Having come to prominence in the late ’60s and early ’70s as sticks man for Fela Kuti, he spent the following years traversing the globe in search of new ways to play and new people to play with, inspiring countless generations along the way. Aware that often the most vibrant music comes from the disenfranchised youth, this record was intended to give voice to the generation that have been most directly affected by the splintering world we live in. Perhaps it’s down to the reverence that the multitude of performers must have all felt for Allen, but this elaborate and accommodating record never feels angry or dejected, instead remaining celebratory and possessed of immense hope and exuberance.

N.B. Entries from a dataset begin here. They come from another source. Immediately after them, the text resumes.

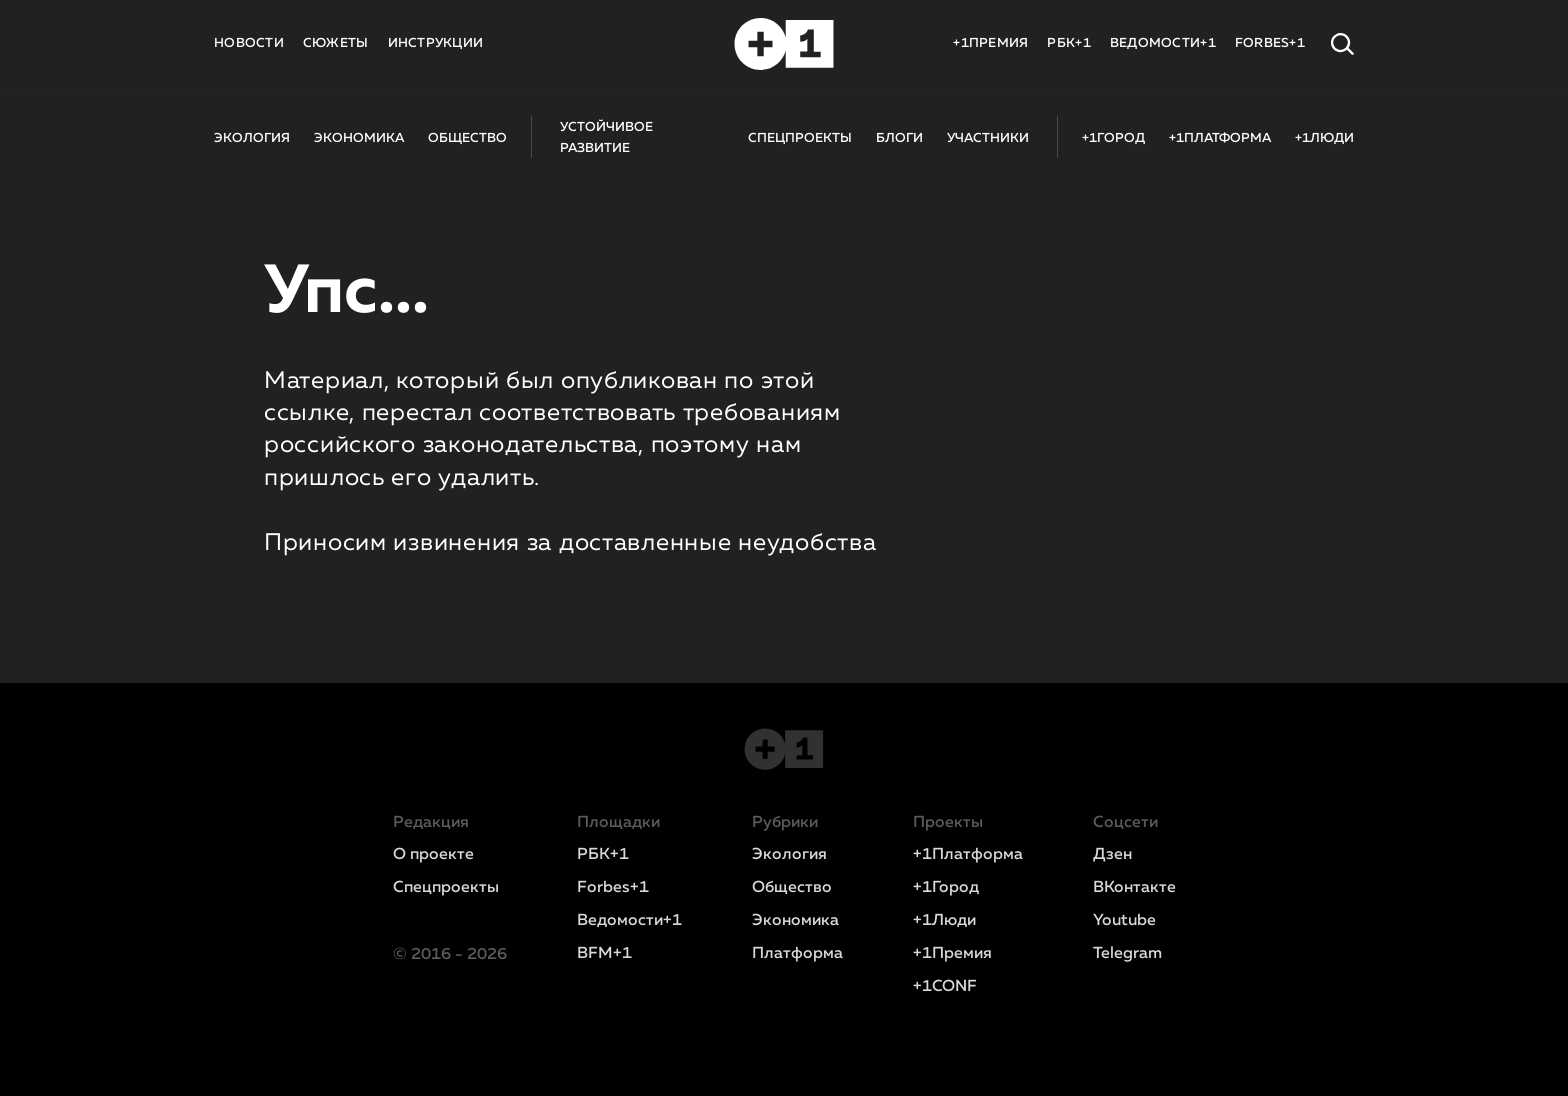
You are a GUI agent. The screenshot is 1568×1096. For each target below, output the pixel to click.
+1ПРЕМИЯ (990, 43)
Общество (792, 888)
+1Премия (952, 954)
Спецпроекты (446, 888)
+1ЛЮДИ (1324, 138)
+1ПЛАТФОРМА (1220, 138)
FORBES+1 (1270, 43)
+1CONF (945, 987)
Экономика (795, 921)
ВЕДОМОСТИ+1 (1163, 43)
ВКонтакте (1134, 888)
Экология (789, 855)
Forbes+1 (613, 888)
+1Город (946, 888)
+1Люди (944, 921)
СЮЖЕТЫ (336, 43)
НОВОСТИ (249, 43)
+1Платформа (968, 855)
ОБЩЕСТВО (467, 138)
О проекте (433, 855)
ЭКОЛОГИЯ (252, 138)
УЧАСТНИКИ (988, 138)
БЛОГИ (899, 138)
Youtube (1124, 921)
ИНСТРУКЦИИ (436, 43)
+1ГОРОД (1113, 138)
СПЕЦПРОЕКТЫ (800, 138)
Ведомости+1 (629, 921)
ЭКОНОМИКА (359, 138)
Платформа (797, 954)
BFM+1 (604, 954)
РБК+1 (1068, 43)
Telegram (1127, 954)
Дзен (1112, 855)
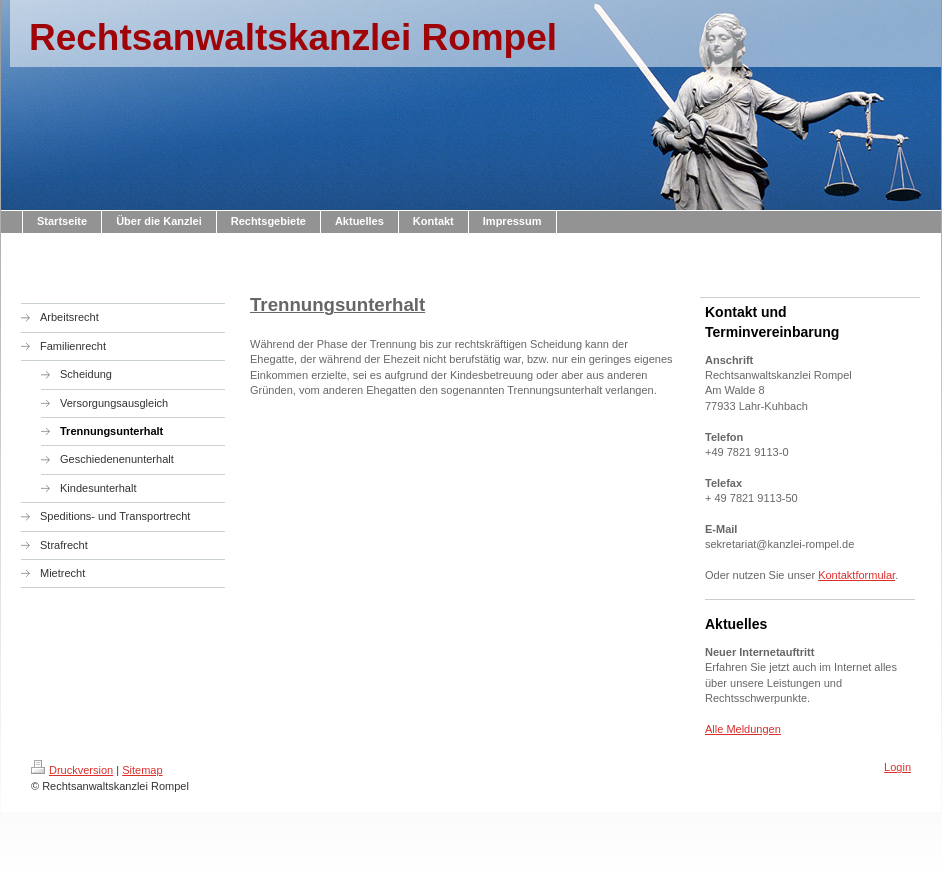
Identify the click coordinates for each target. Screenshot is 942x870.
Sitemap (142, 770)
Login (897, 767)
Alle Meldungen (743, 729)
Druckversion (72, 770)
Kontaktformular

On the first single Cosmosis Okri talks of “the music of the bones”, confirming that infinite melodies, complex and pure in structure were seemingly imbedded within Allen’s DNA, such was the ease with which he played and the inherent ability he had to nurture talents. Starting work with producer Vincent Taeger shortly before his passing, he connected the loop between the newest line of musicians and the didactic samples of his work that hip hop was originally built on, by riffing silently on headphones to protozoan beats in the studio, creating a new patchwork of scattering beats that act as an expressionist upholstery for the vocalists to bounce their vertiginous lyrics upon.
Credit has to go to Taeger for finishing the record so proficiently. Spiritually guided by Allen, it’s delightfully hard to pin down the album as any one thing, taking in as it does urban nihilism, sci-fi utopian poetry, shamanistic sermonising and drowsy psychedelic textures. As entertaining as the established performers are, it’s the lesser-known artists – Koreatown Oddity in particular – who impresses. Rapping about “satellites from different dimensions picking up signals”, he could easily have been referring to Allen’s almost supernatural powers.
Never content to hinge on traditional modalities, this surprisingly resilient and provocative collection reveals how Allen and friends triumphed against social barbarism and cosmopolitan functionality. As the title succinctly attests, there was seemingly no end to the late musician’s skill, and thankfully no end to the legacy he created for others to benefit from.